TWO THOMASES Justice Clarence Thomas' book tour--covered yesterday by ABC's Jan Crawford Greenburg (subscription required)--had already returned workplace sexual harassment to the news agenda even before a jury returned an $11m verdict against Madison Square Garden in the harassment case against Isiah Thomas, the coach of its NBA Knickerbocker franchise.
Justice Thomas called his 1991 sexual harassment accuser Anita Hill a "most traitrous adversary" in his book My Grandfather's Son. Professor Hill (no link) appeared on ABC's Good Morning America to respond: his approach "is really so typical of people who are accused of wrongdoing--they trash their accusers." When Hill claimed that the workplace climate for women has improved since the Thomas hearings, ABC's Betsy Stark concurred: "After her testimony women who believed they were victims of sexual harassment were emboldened to speak out" while employers have become "more enlightened and more fearful of being sued."

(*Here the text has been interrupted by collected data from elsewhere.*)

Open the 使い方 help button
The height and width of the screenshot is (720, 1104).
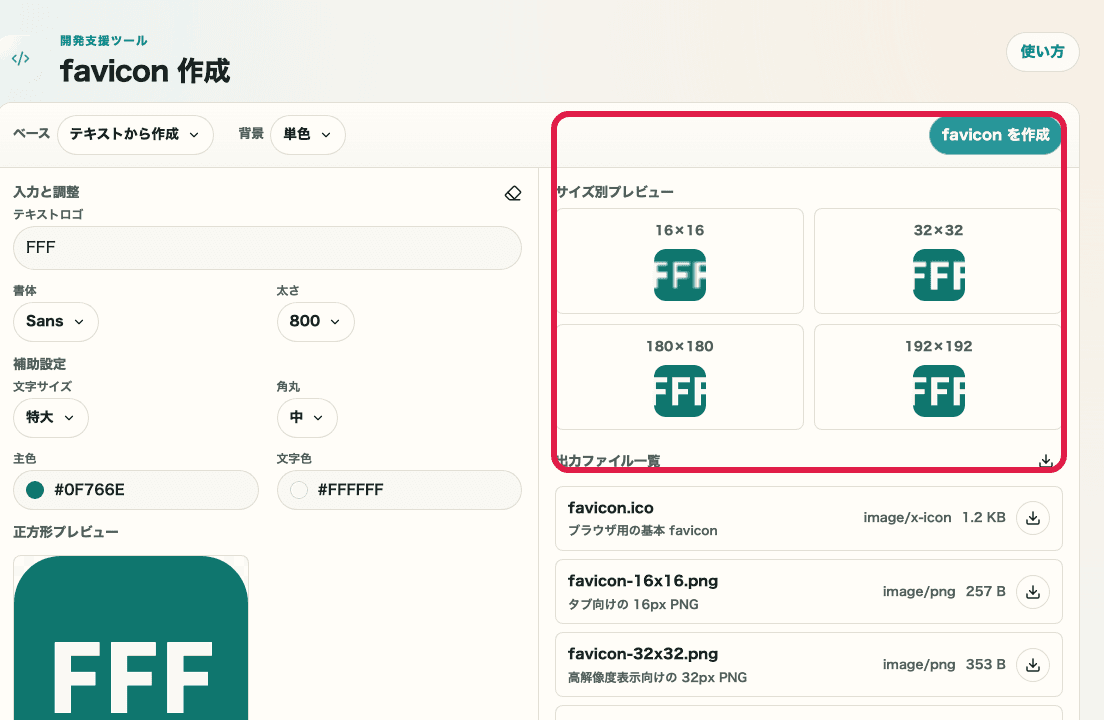click(x=1042, y=52)
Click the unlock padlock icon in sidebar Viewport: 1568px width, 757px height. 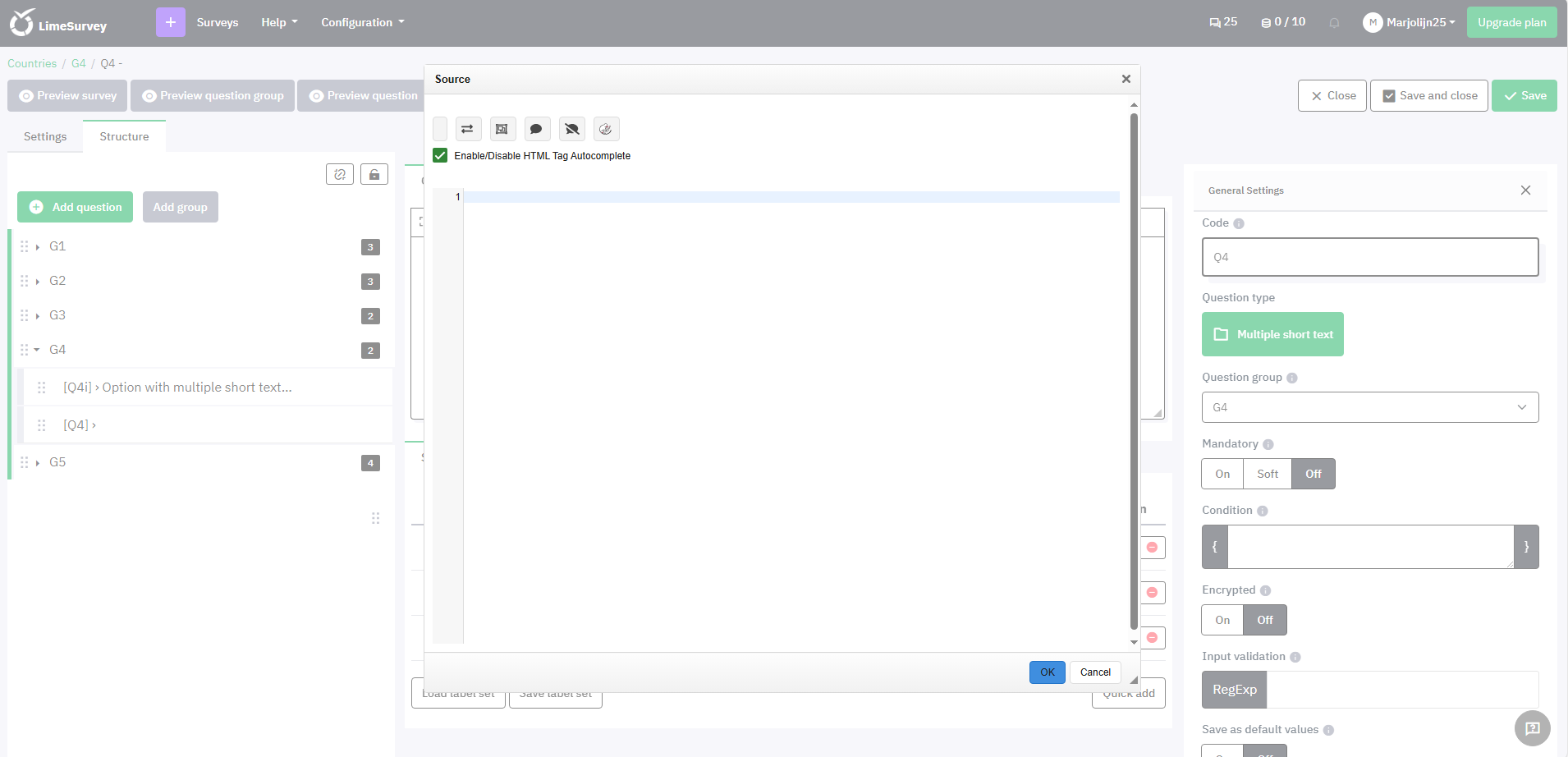(374, 174)
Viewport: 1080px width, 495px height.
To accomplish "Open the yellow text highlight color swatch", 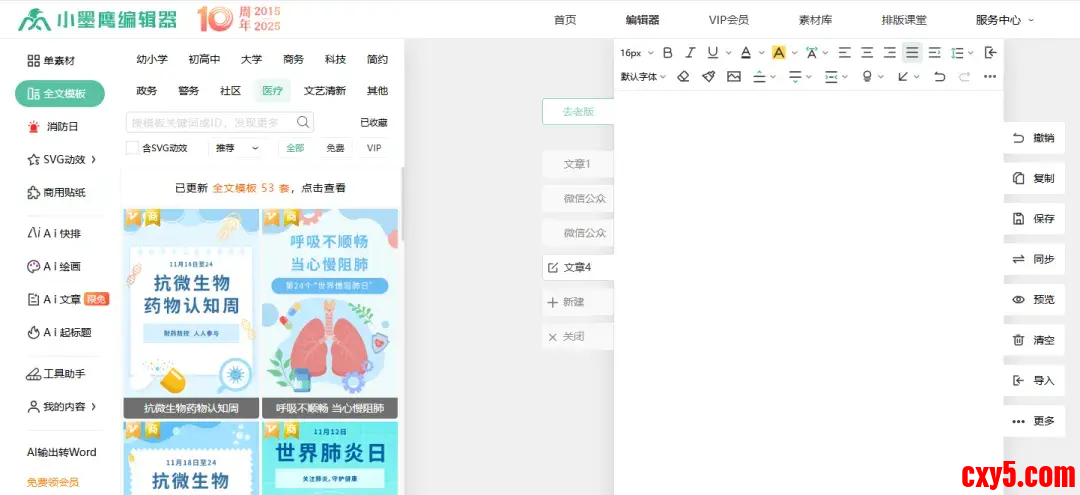I will click(779, 53).
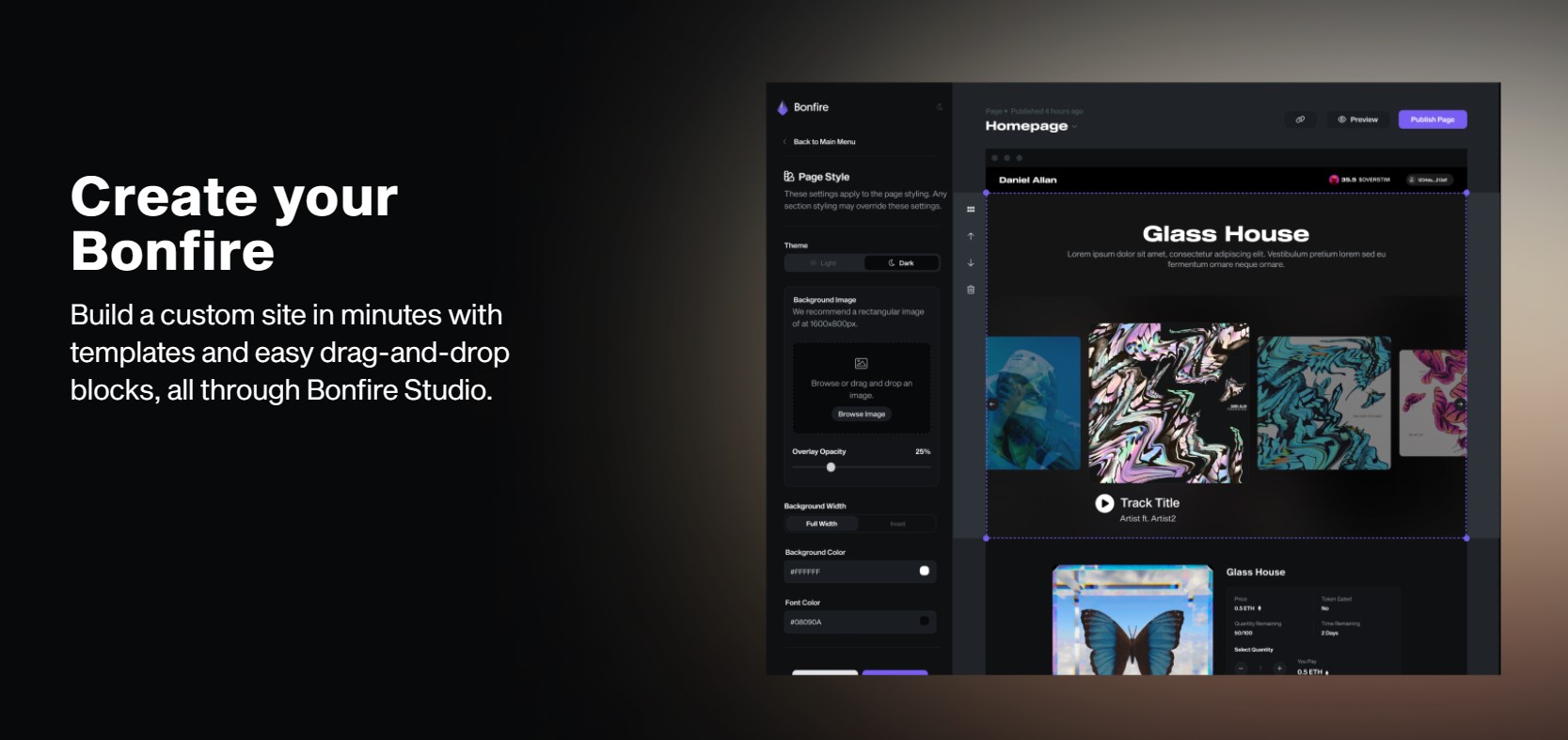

Hoopster Thomas denied the sexual harassment of fired marketing manager Anucha Browne Sanders--"I am very innocent and I did not do the things she accused me in this courtroom of doing"--even as a jury voted to believe her. ABC's Jim Avila (no link) cornily called the harassment Thomas' "biggest personal foul ever" and the verdict a "slam dunk." NBC's Savannah Guthrie noted that "it definitely could have been worse" for Thomas since the damages were assessed only against Browne Sanders' employer for retaliation against her complaints--not against the former athlete for the insult itself.
THIN NECKS Both CBS and NBC covered a study in the Journal of Athletic Training about on-the-field sports problems for girls. On both the soccer field and the basketball court, girls are more likely than boys to get concussions when they injure their heads--although, as CBS' Sandra Hughes pointed out, boys' football still dominates as the source of sports injuries to the brain. NBC's in-house physician Nancy Snyderman suggested an anatomical reason for the gender gap: "Girls' heads are smaller and their neck muscles are not as strong." Study author Dr Robert Cantu, of Brigham & Women's Hospital, suggested to CBS' Hughes that "women my just be a bit more honest," admitting to headaches instead of playing through pain.
FREE PUBLICITY The Boston advertising agency bzzAgent received plenty of free advertising buzz from CBS' Anthony Mason. It is a firm whose medium is word of mouth, deploying at least 12,000 agents with coupons and free samples to talk up a product to friends, acquaintances, family members and colleagues. The firm claims that during the course of a campaign, each agent talks one-on-one to 60 people, generating up to 900,000 "conversations about a product." Best of all for bzzAgent's business model, its advertisers work for free--the product samples they hand out are their only income.
MENTIONED IN PASSING The network newscasts do not assign correspondents to all of the news of the day. If Tyndall Report readers come across videostreamed reports online of stories that were mentioned only in passing, post the link in comments for us to check out.
Today's examples: on the Korean peninsula, the presidents of North and South met in a diplomatic summit…a United Nations envoy met with leaders of Myanmar's military junta…violence in Afghanistan is at its worst level since the United States went to war there in 2001…Britain will pull 1,000 more troops out of southern Iraq…the real estate housing market continues to slump as the Pending Home Sales statistic was 21% lower than a year ago…Israel confirmed that its planes did indeed bomb a target deep inside Syria.